Return, unchanged, each line in the entries below that includes the word "Select".

* START Material shown *

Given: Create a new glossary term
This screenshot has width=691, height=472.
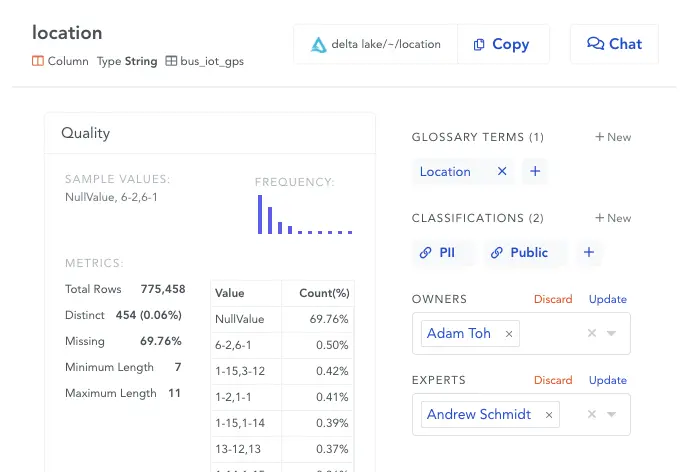Looking at the screenshot, I should (613, 137).
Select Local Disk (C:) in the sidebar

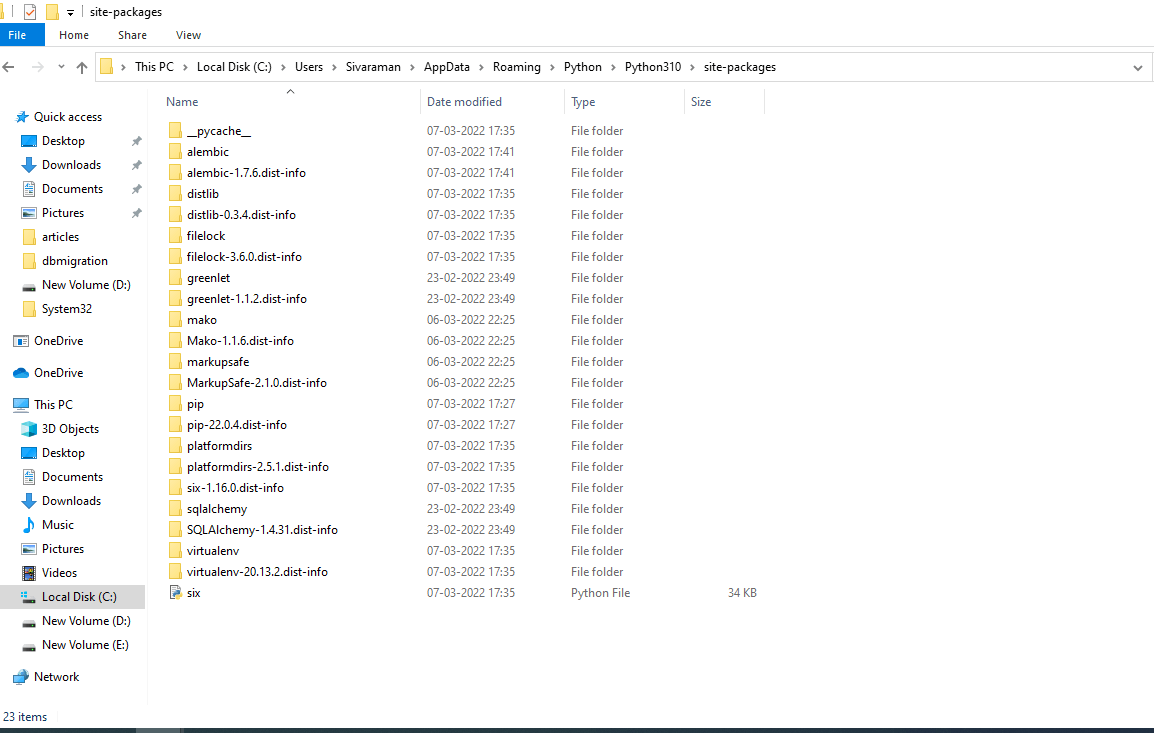79,596
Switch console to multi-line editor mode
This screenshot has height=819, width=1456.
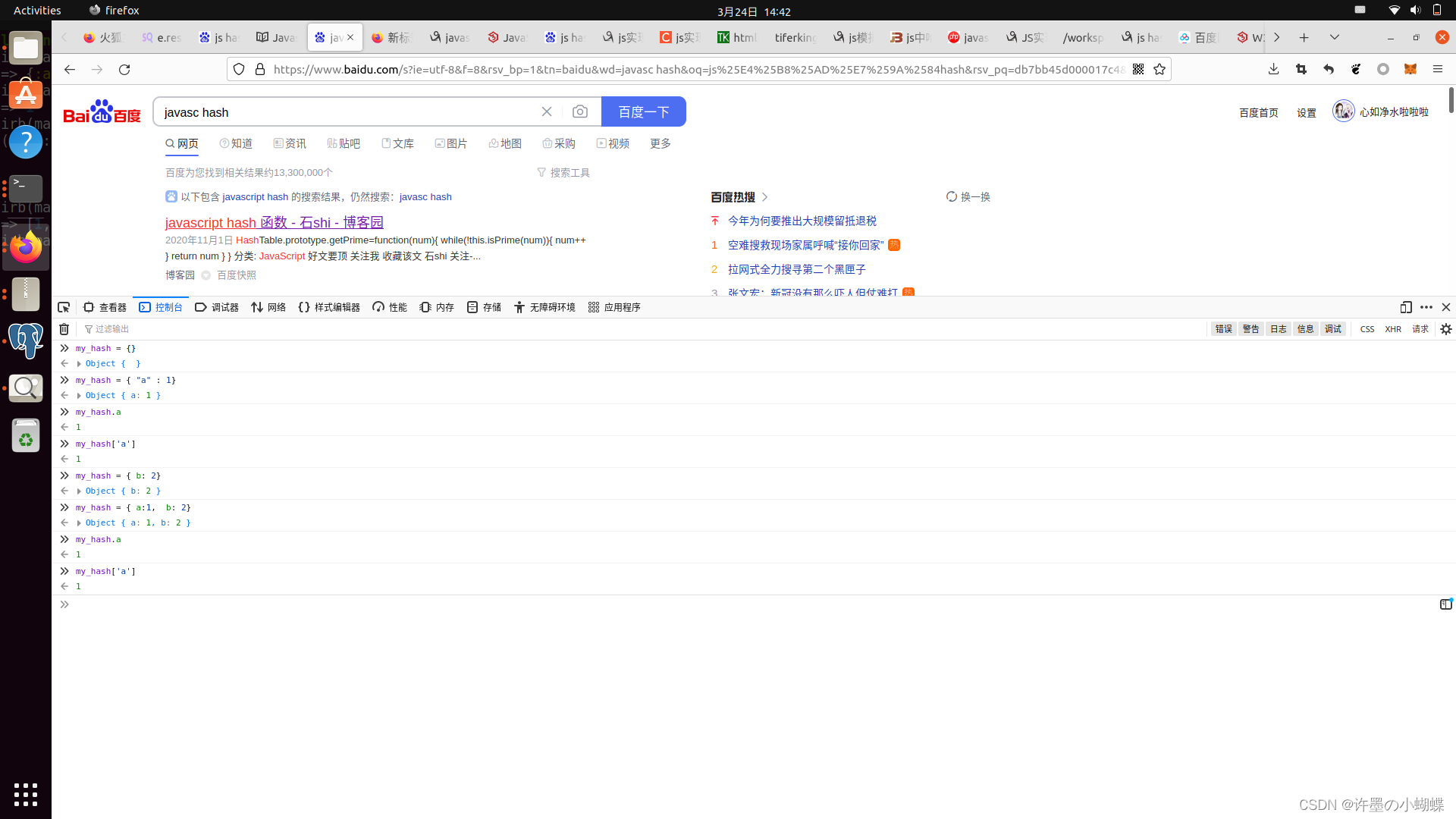click(x=1445, y=604)
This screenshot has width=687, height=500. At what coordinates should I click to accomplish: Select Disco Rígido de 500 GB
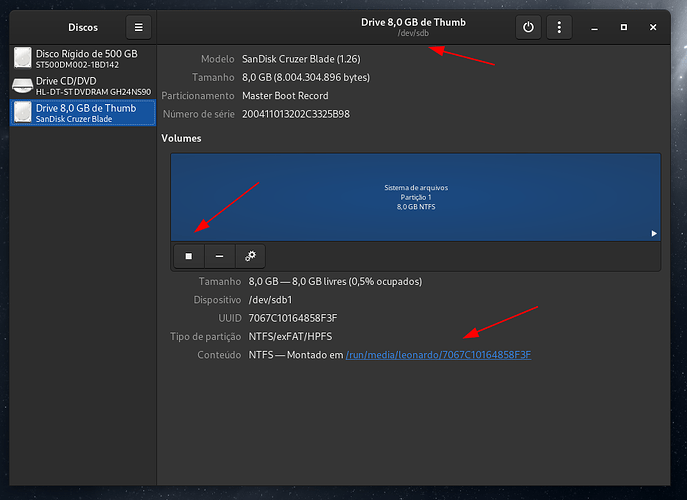[x=83, y=58]
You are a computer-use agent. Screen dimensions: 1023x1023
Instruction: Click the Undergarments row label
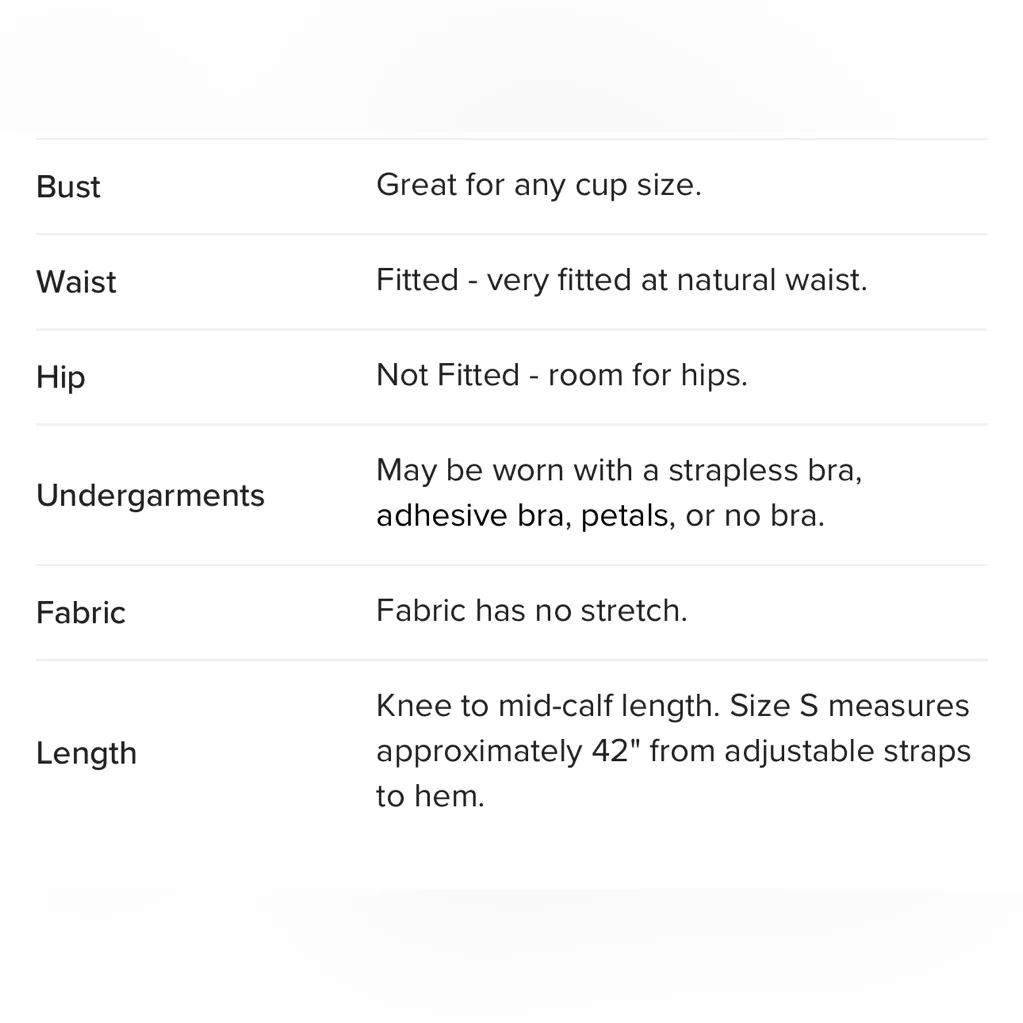tap(150, 495)
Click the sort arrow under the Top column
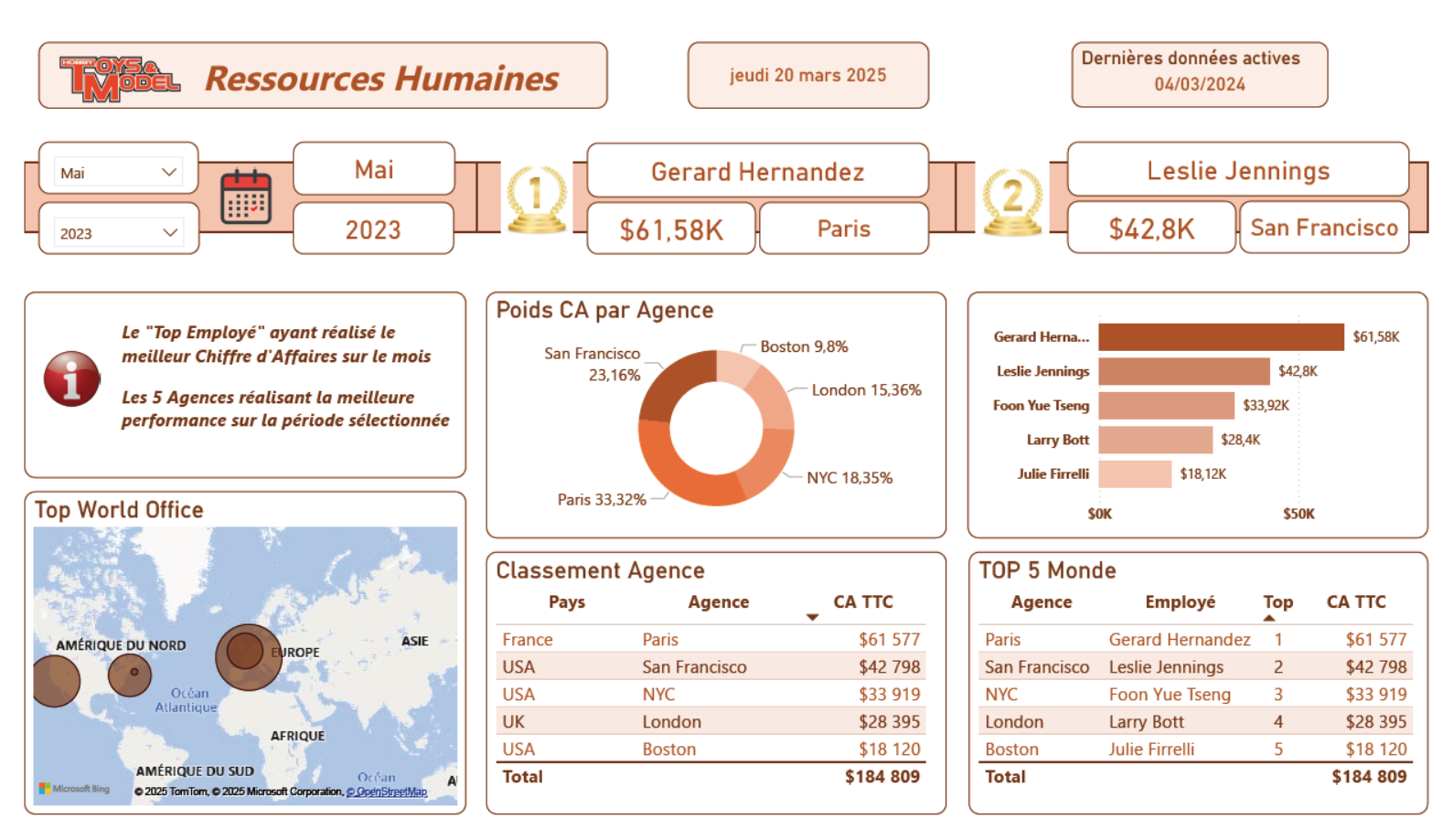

* END Material shown *

◆ Task response:
Select Local Disk (C:) in the sidebar
This screenshot has width=687, height=500. At what coordinates should I click to accomplish: Select Disco Rígido de 500 GB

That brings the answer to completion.